Masthead Data x Vodafone
How Vodafone Czech Republic Cut BigQuery Compute Costs by 30% on Day One with Masthead

Impact from day one
30%
reduction in BigQuery compute costs, validated on day one of optimization
Data stack
Google Cloud, BigQuery
Site
Industry
Telecommunications
Company size
1000 - 3000 employees
Founded
1999
We achieved a 30% reduction in BigQuery compute costs, on top of the 46% in savings we'd already secured by migrating from on-prem to BigQuery. BigQuery and Masthead are a perfect combination for us — the solution never accesses, reads, or modifies our data or environment in any way. The results were straightforward and clear. It also helped that the Masthead team walked us through how to work with reservations and tailored the solution to our enterprise requirements around network security and metadata processing.

Petr Vergara Čípa
Vodafone Czech Republic
Vodafone Czech Republic is part of the global Vodafone Group, providing mobile and fixed telecommunications services to millions of customers. Facing growing pressure to modernize, Vodafone CZ chose Google Cloud as its partner to build a data platform ready to serve AI, agents, and human users alike.
From the outset, the team — led by Petr Vergara Čípa and his manager — knew that cost discipline had to be part of the migration strategy from day one. As part of the move off on-premises infrastructure, the team identified that roughly 80% of their legacy data stack was technical debt not worth carrying into the new platform.

Petr Vergara Čípa and Yuliia Tkachova presenting the case at Google Cloud Summit Czech Republic how Vodafone C.Z. worked with Masthead to achieve visibility and cost efficiency of their data environment
The Challenge
The migration came with real pressure: a tight timeline and a large scale. Early on, the team recognized that BigQuery would make up the majority of their Google Cloud spend, and they wanted to get ahead of it rather than react to it later.
That wasn't simple. The team didn't yet have deep in-house expertise in optimizing BigQuery workloads, and cost wasn't the only constraint — they also had to meet business requirements around data delivery times and job duration. Compounding the difficulty, BigQuery usage during the migration was spread across more than 50 GCP projects, making it hard to get a consistent view of cost or performance.
On top of the scale itself, the team was navigating unfamiliar compute and billing models, along with the operational disruption that comes with any large migration — all while being expected to bring costs under control. BigQuery's per-job, incremental cost structure made it especially difficult to identify which levers would actually move the needle on spend.

Tomasz Czarnecki, Data Analytics AI Product Specialist at Google Cloud announcing Yuliia’s talk: How to run BigQuery as a product
The Solution
When Vodafone CZ's team met Masthead, the value was immediately clear: full visibility across multiple BigQuery instances, with cost broken down by environment, pipeline, and model. For a team working across a distributed, fragmented environment, that level of granularity — and control — was exactly what had been missing.
Vodafone CZ deployed Masthead in 20 minutes via a single Terraform script.

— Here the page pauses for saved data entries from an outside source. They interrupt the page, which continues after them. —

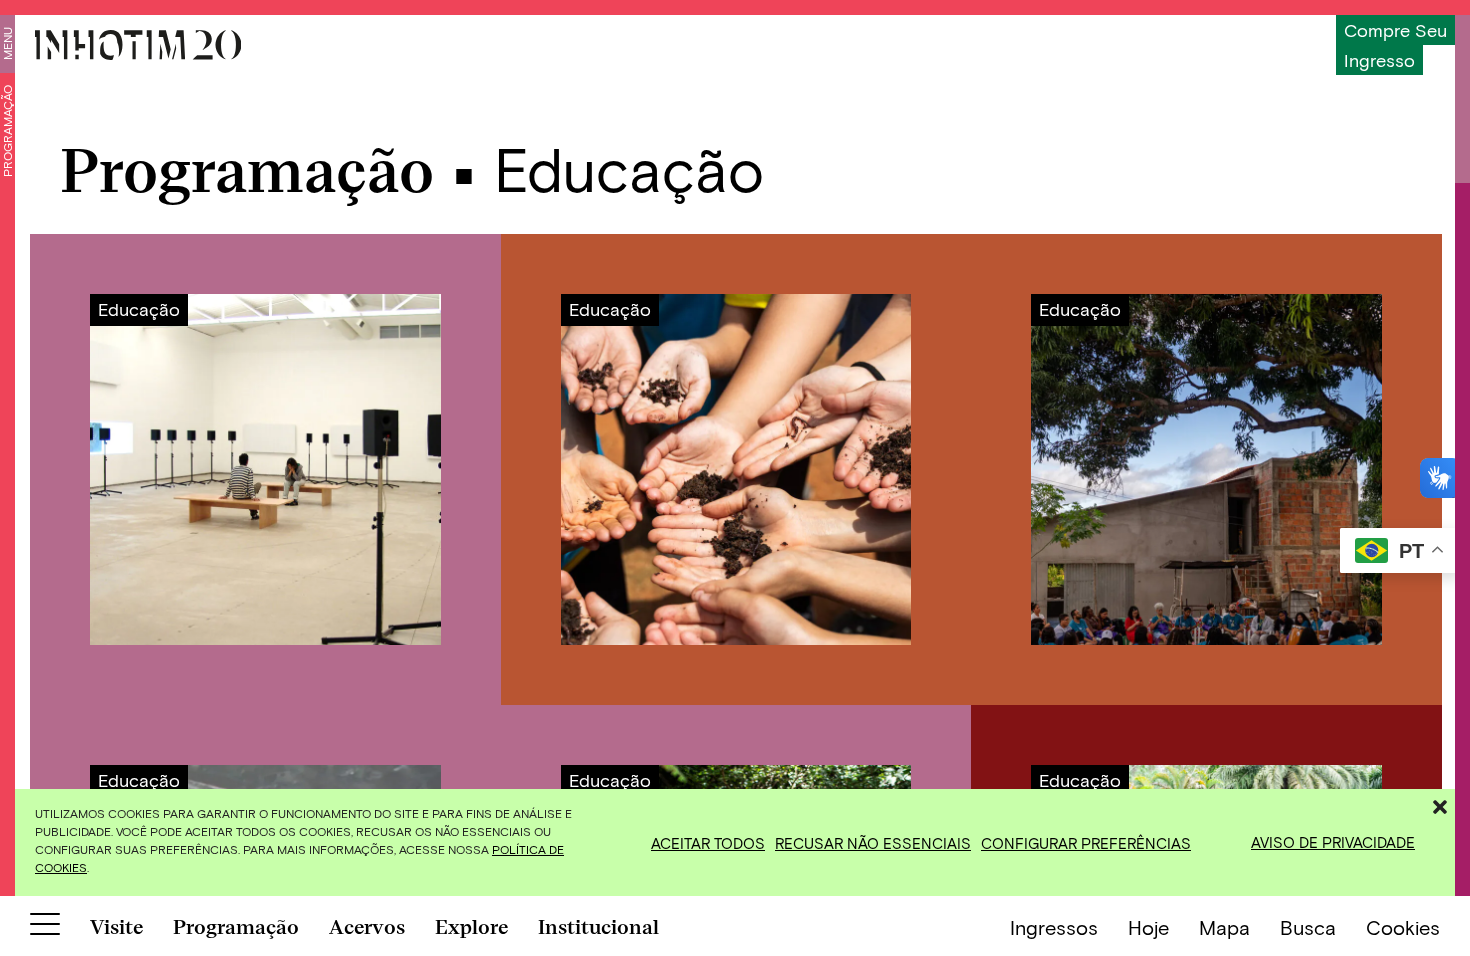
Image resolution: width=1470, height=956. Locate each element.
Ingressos (1054, 927)
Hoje (1148, 927)
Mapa (1224, 927)
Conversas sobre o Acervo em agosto (265, 469)
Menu (7, 43)
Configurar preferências (1086, 843)
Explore (471, 927)
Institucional (598, 927)
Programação (7, 131)
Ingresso (1379, 60)
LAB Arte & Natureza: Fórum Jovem (1206, 469)
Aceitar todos (708, 843)
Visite (116, 927)
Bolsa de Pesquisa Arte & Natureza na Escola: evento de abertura (736, 469)
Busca (1308, 927)
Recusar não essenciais (873, 843)
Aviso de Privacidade (1333, 842)
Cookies (1403, 927)
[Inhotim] (138, 45)
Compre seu (1395, 30)
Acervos (367, 927)
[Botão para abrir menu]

Within a few hours, the team had actionable insight in the Masthead UI, surfacing their major cost centers and concrete opportunities to optimize spend by right-sizing compute reservations to actual workloads.
From there, Masthead simulated workload patterns and recommended the optimal combination of pipelines and reservation sizes — balanced against the performance requirements each workload actually needed.
The Results
Vodafone CZ saw a 30% reduction in BigQuery compute costs on day one of optimization. The team was able to verify the savings directly and hit their cost targets without compromise.
Just as important: workload performance didn't degrade. Using Masthead's reservation strategy, the team added capacity where workloads needed it while reducing cost elsewhere — matching reservation size precisely to each workload's actual demand.